In the copy, keep every line below as it is and leave out the pictures.
::: GIVEN DATA
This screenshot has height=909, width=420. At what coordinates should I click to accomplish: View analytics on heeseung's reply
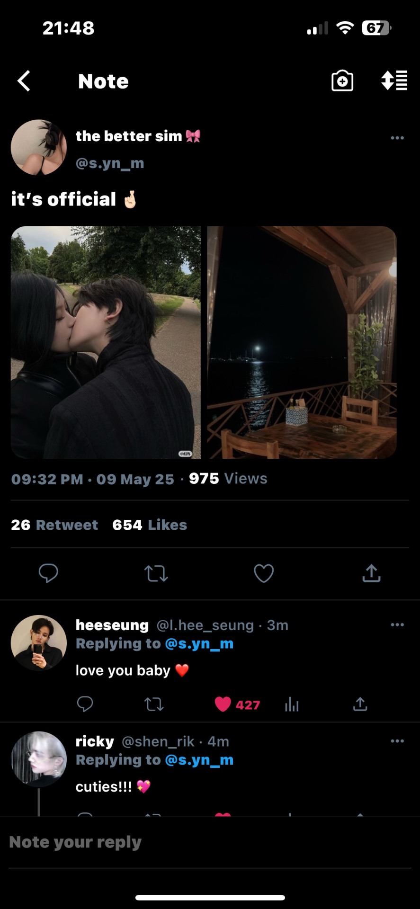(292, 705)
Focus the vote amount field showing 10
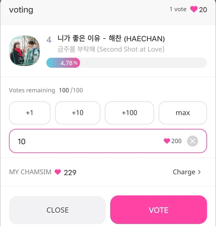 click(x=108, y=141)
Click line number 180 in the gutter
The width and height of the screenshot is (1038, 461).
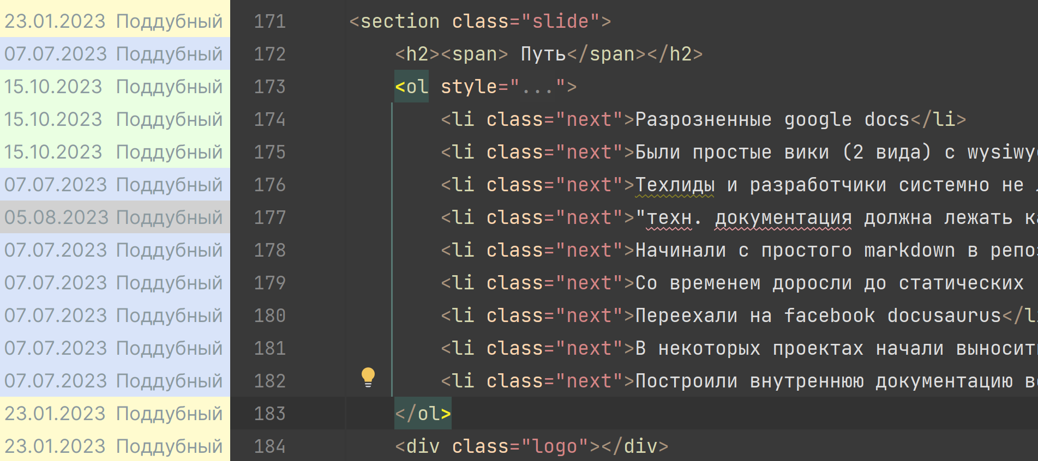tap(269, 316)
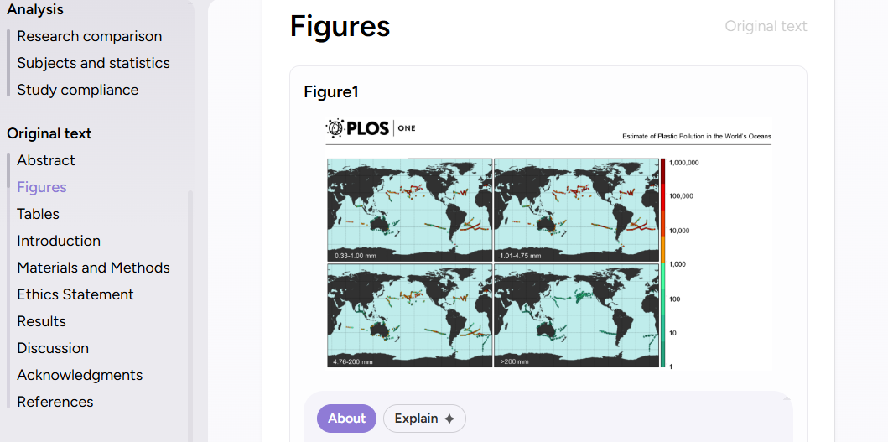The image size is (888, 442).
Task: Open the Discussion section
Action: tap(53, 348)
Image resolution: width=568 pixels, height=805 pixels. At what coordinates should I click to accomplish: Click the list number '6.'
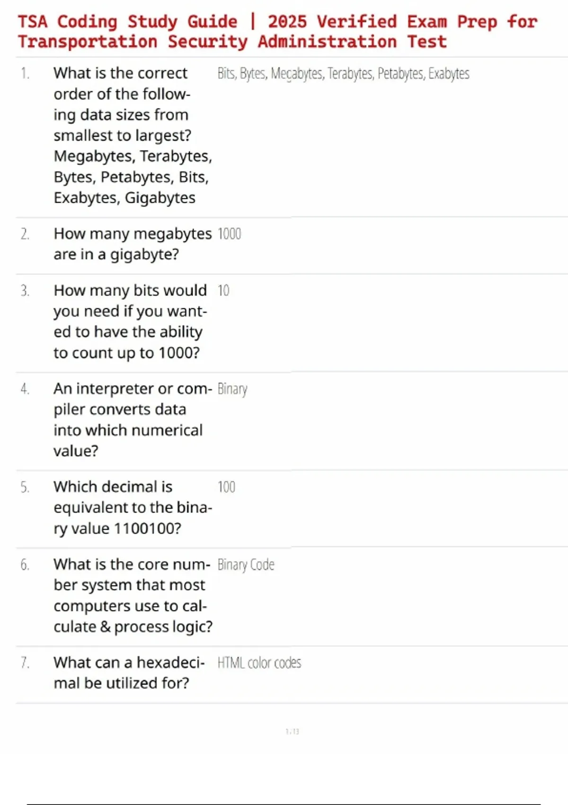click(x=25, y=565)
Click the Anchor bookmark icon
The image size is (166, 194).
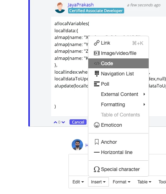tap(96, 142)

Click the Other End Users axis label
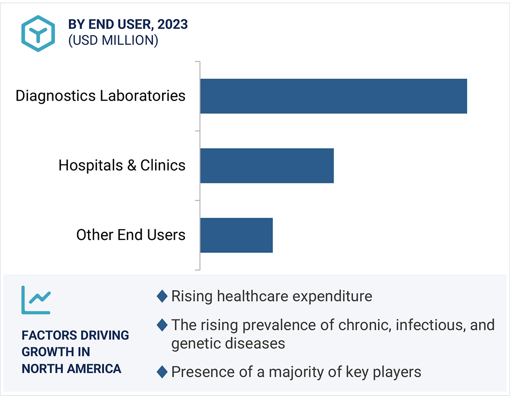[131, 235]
::::::
REPLY:
This screenshot has height=909, width=420. At what coordinates should I click to accomplish: View analytics on heeseung's reply
(292, 705)
Focus the vote amount field showing 10
 click(x=108, y=141)
Click line number 180 in the gutter
The width and height of the screenshot is (1038, 461).
tap(269, 316)
The image size is (888, 442).
Task: Open the Discussion section
Action: tap(53, 348)
Image resolution: width=568 pixels, height=805 pixels. At what coordinates should I click to accomplish: Click the list number '6.'
click(x=25, y=565)
Click the Anchor bookmark icon
The image size is (166, 194).
tap(96, 142)

Click the Other End Users axis label
[131, 235]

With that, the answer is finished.